## [TEXT PROVIDED]
# Mobile, AL Bank Fishing



## hookemdano (Feb 9, 2007)

I've been told the pier on the way to Dauphin Island can be good at times but I can't claim first hand knowledge of that. There are a handful of guys from Mobile and Eastern Shore that will hopefully see this. Good Luck.


----------



## pt448 (Mar 22, 2014)

Thanks for the help. Orientation ends at 5 each day and the wife and kids are staying home so I figured doing a little fishing would be a good way to pass the time each evening. I'm staying off of 65 so I'll have to see how far of a drive it is to that pier. Googling around the internet I found some mention of people fishing under the Dog River bridge which isn't too far. I know this section doesn't get too much traffic so if I don't get any more responses in a week or two I might post in the fishing report section or even the general discussion section. Thanks again.


----------



## revenuer95b (Jul 3, 2015)

The ponds on campus hold bass if your interested. When I was in my undergrad I use to carry a rod and fish a little for bass. Small jigs and plastic worms worked well.


----------



## pt448 (Mar 22, 2014)

> The ponds on campus hold bass if your interested. When I was in my undergrad I use to carry a rod and fish a little for bass. Small jigs and plastic worms worked well.


Thanks. There was a pond right by where our orientation was held. It didn't have much water in it but I definitely would have tried it out. I wound up driving down to Dauphin Island Sunday evening and Monday morning. I caught a really nice trout on topwater Monday morning. I enjoyed the orientation too. The program im in has impressed me so far and the campus was really nice too. I'll probably go back with the family for graduation in a couple years.


----------



## Guest (Aug 31, 2015)

pt448 said:


> Thanks. There was a pond right by where our orientation was held. It didn't have much water in it but I definitely would have tried it out. I wound up driving down to Dauphin Island Sunday evening and Monday morning. I caught a really nice trout on topwater Monday morning. I enjoyed the orientation too. The program im in has impressed me so far and the campus was really nice too. I'll probably go back with the family for graduation in a couple years.


Glad to hear you caught some.


----------



## pt448 (Mar 22, 2014)

CWright said:


> Glad to hear you caught some.


Your suggestions made all the difference. Thanks again. I'll be back in a couple years for graduation. Next time I'll bring the fam and make a little vacation out of it.


----------

## [EXCERPTED RECORDS]
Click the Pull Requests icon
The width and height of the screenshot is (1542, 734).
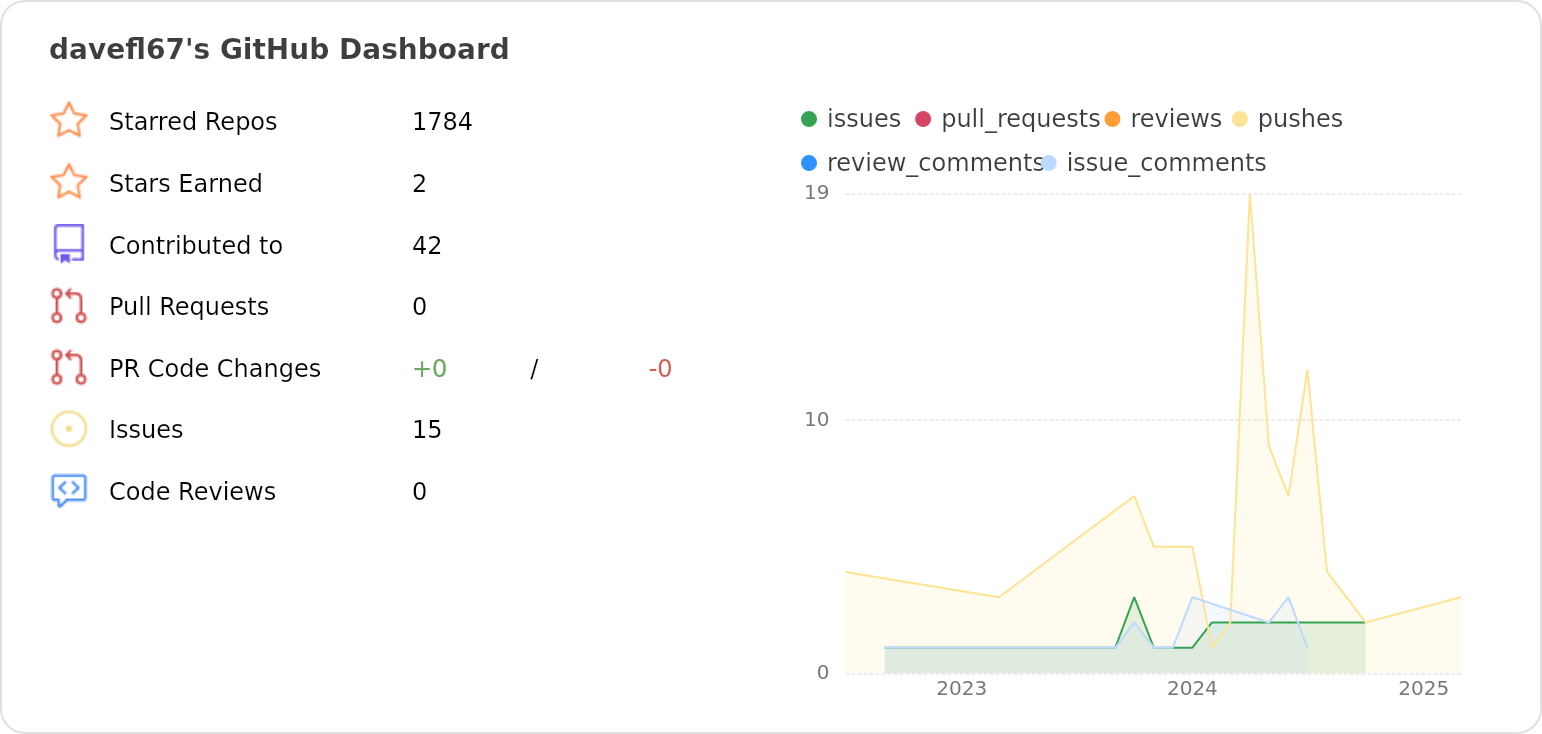coord(69,306)
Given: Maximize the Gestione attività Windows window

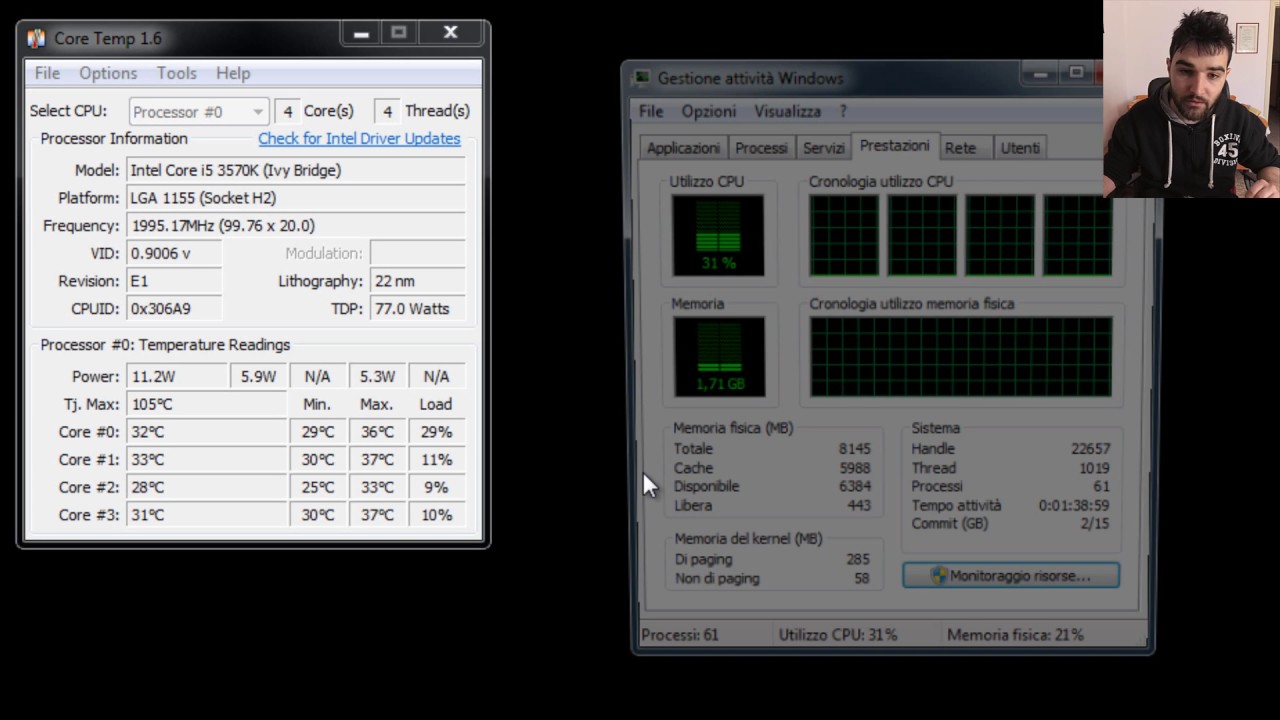Looking at the screenshot, I should [1076, 73].
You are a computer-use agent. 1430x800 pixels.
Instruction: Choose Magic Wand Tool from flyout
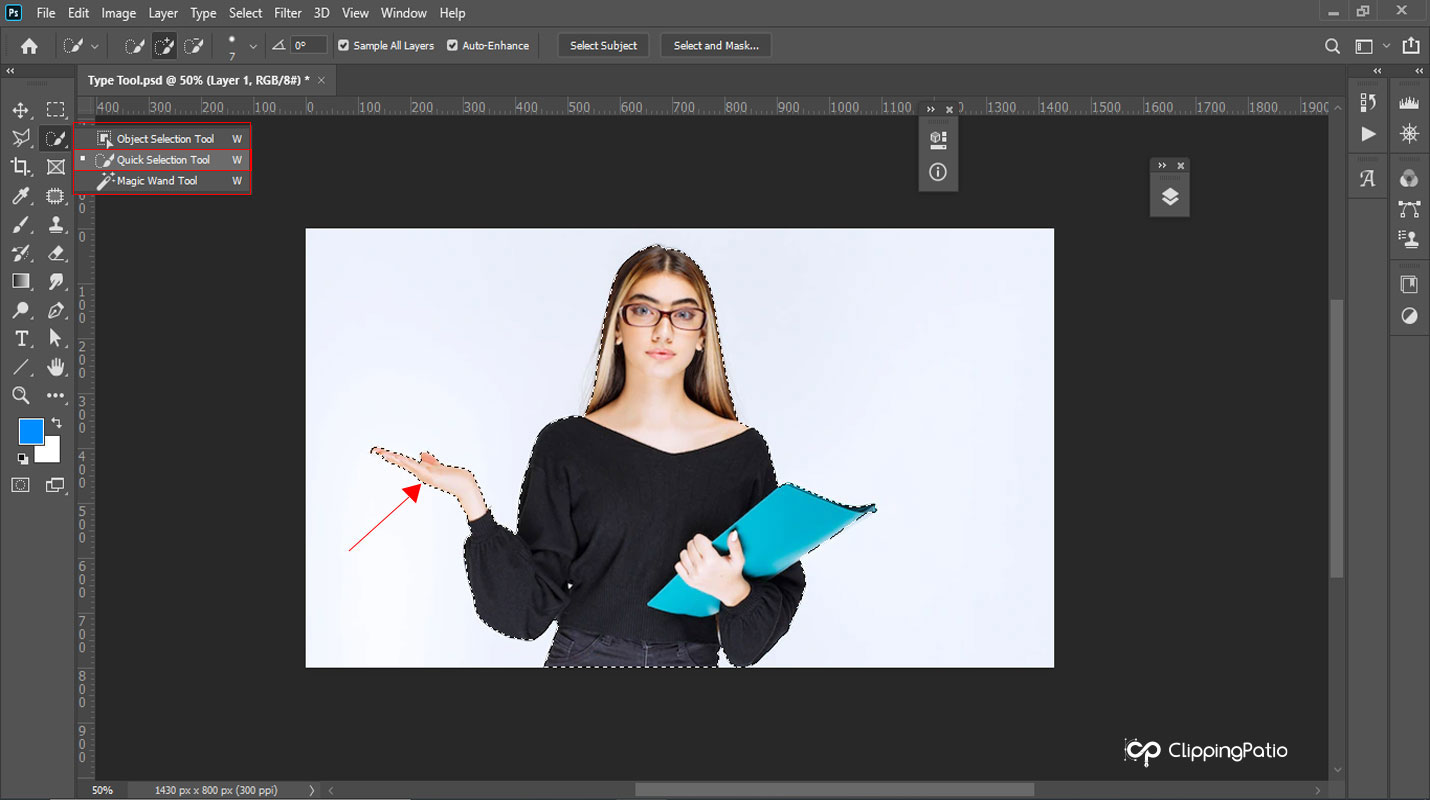[x=157, y=181]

## [REQUIREMENTS]
1 - Using the Mobile bank fishing thread above, decide whether each statement agrees with it. Answer yes or no for each, and quote the words that decide it.
(a) pt448 caught a trout on topwater on a Monday morning.
(b) pt448's wife and kids came along for the orientation.
(c) revenuer95b said crankbaits worked well for the bass in the campus ponds.
2 - In the Mobile bank fishing thread, where did pt448 read that people fish after searching online?

## [RESPONSES BY TASK]
1 -
(a) Yes: "I caught a really nice trout on topwater Monday morning."
(b) No: "the wife and kids are staying home"
(c) No: "Small jigs and plastic worms worked well."

2 - Under the Dog River bridge.